Maio/2023: Um grupo composto por “atores, líderes e membros das mais diversas comunidades de startups do Brasil” envia uma carta aberta à Abstartups expressando preocupações e descontentamentos com a associação. O documento exige esclarecimentos por parte da instituição sobre questões como a situação financeira da entidade, o status da parceria com o Sebrae, a razão para o atraso dos pagamentos dos mentores, entre outros pontos. A entidade responde, dizendo estar aberta ao diálogo e que estaria dando início a um processo de “remodelação financeira”.

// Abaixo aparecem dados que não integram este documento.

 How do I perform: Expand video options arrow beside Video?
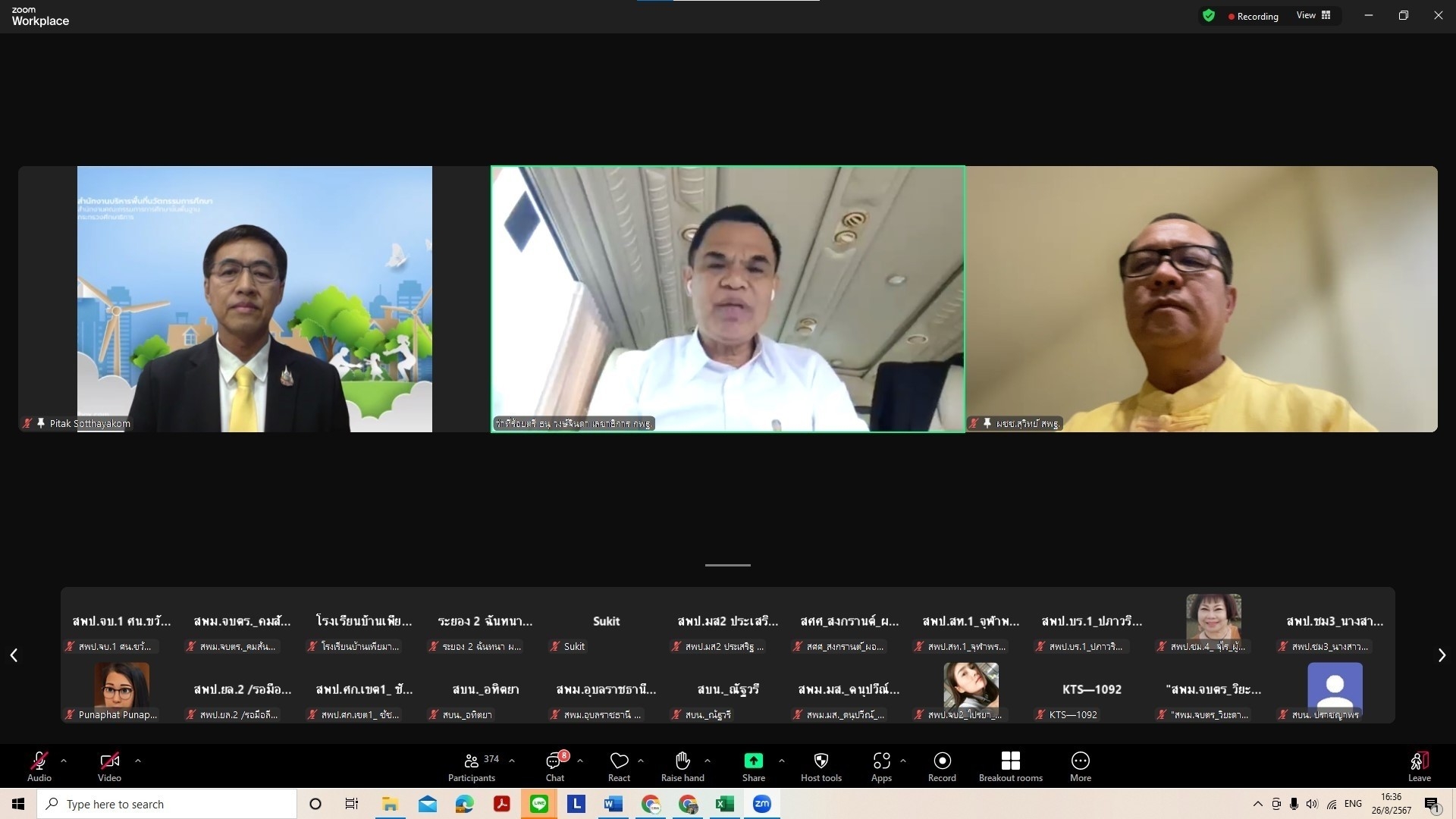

Fevereiro/2024: Um grupo de empreendedores decide criar o Movimento De Startups Para Startups (DSPS), com o objetivo de reunir agentes do ecossistema que não se sentiam mais representados pela atual gestão e pelo atual formato da entidade. A iniciativa nasce com o propósito de lançar uma chapa de oposição nas eleições para a presidência da Abstartups.

Agosto/2024: O DSPS lança a chapa de oposição liderada por Vinny Machado e Laura Gurgel.

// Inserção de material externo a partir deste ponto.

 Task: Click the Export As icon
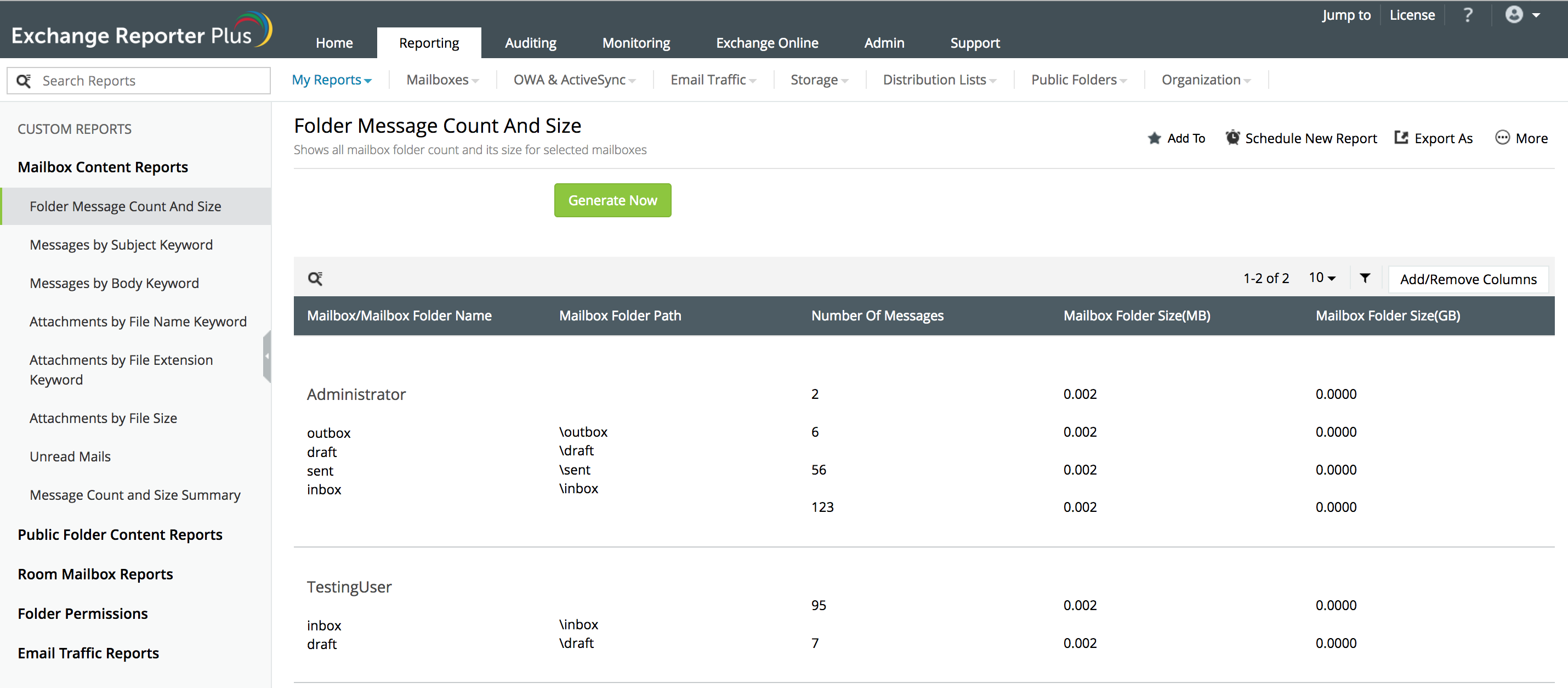(x=1401, y=138)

Setembro/2024: Lindomar Góes, Camila Florentino e Waldir Junior lançam a chapa Founders2Founders, apoiada pela atual gestão da Abstartups. Ingrid Barth decidiu não se candidatar à reeleição porque prepara o lançamento de uma nova fintech.

Setembro/2024: Ingrid Barth faz uma série de postagens em seu perfil no Instagram respondendo ao que chamou de “ataques” da chapa de oposição. A atual presidente da Abstartups alega que as denúncias de assédio contra candidatos da chapa são falsas, mas relata que um dos membros da chapa rival, a DSPS, possui um processo na Justiça por violência contra a mulher.

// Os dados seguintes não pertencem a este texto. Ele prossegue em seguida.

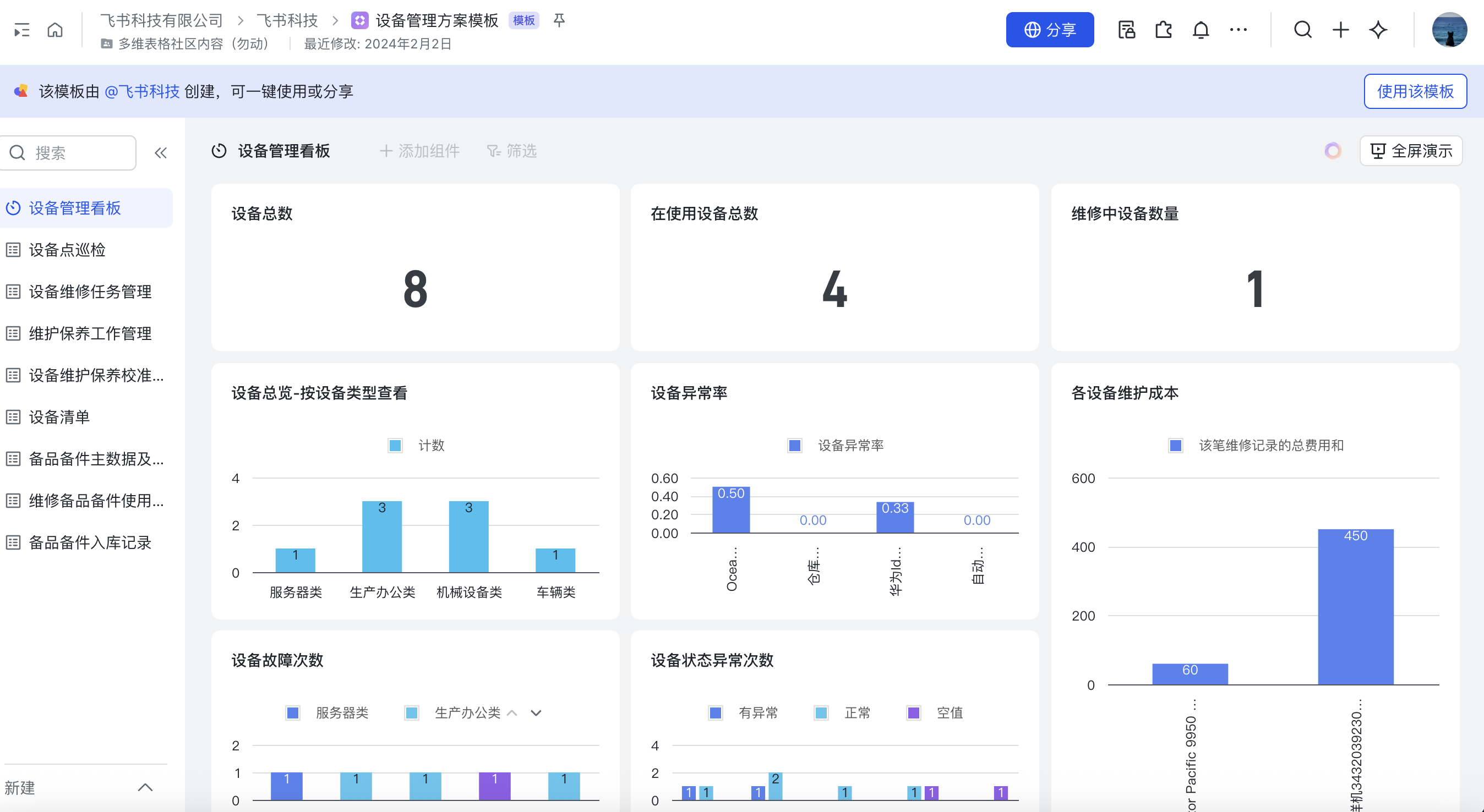1484x812 pixels.
Task: Click the 分享 share button
Action: point(1050,29)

Setembro/2024: O DSPS comunica em seu perfil no LinkedIn que Ricardo Motta, um dos fundadores do grupo e candidato a diretor financeiro pela chapa, retirou seu nome da candidatura por conta de um “evento de saúde familiar”. Em seu perfil pessoal, Ricardo conta que a mãe foi diagnosticada com câncer e que sua prioridade será estar ao lado dela neste momento.

Outubro/2024: Mais de 50 comunidades e lideranças do ecossistema de startups de todas as regiões do Brasil enviam uma carta convite aberta aos candidatos à presidência da Abstartups, propondo a realização de um debate “respeitoso e construtivo entre as chapas, fortalecendo o diálogo e a transparência no processo eleitoral”. O candidato pelo DSPS, Vinny Machado, aceitou o convite. Já Lindomar Góes, candidato pela chapa Founders2Founders, negou.